Certo, se col termine «guerra» s’intende la pratica della violenza, dato che il pacifico è un uomo buono e la violenza è peccato, in tal senso il pacifico non fa guerra a nessuno. Ma se per «guerra» intendiamo il semplice uso delle armi, in questo senso anche il pacifico può guerreggiare, in quanto è possibile far uso delle armi per un nobile fune, come per esempio la difesa della patria.

Per quanto riguarda la pace, essa è la tranquillità di un animo che domina le proprie passioni, pratica la volontà di Dio ed è benevolo verso tutti. Questa è la pace interiore, che riguarda la singola persona. Ma la pace è anche l’effetto gratificante dell’accordo o della comunione fra due persone sul sentiero della verità e della giustizia.  E questa è la pace sociale, ossia tra due o più persone.

__________

*Il tuo compito*
Nel testo sulla guerra e la pace, perché il pacifico non fa guerra a nessuno se per «guerra» si intende la pratica della violenza? Spiegalo in una, due o tre frasi. Le righe che seguono non hanno alcun ruolo in questo.

*Dati forniti*
__________

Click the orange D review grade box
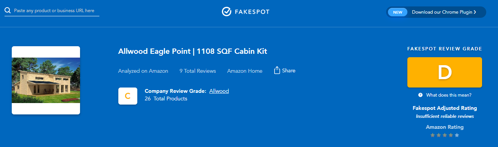445,72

__________

*Risposta attesa*
Perché il pacifico è un uomo buono e la violenza è peccato. Se la guerra è intesa come pratica della violenza, quindi, il pacifico non la fa a nessuno.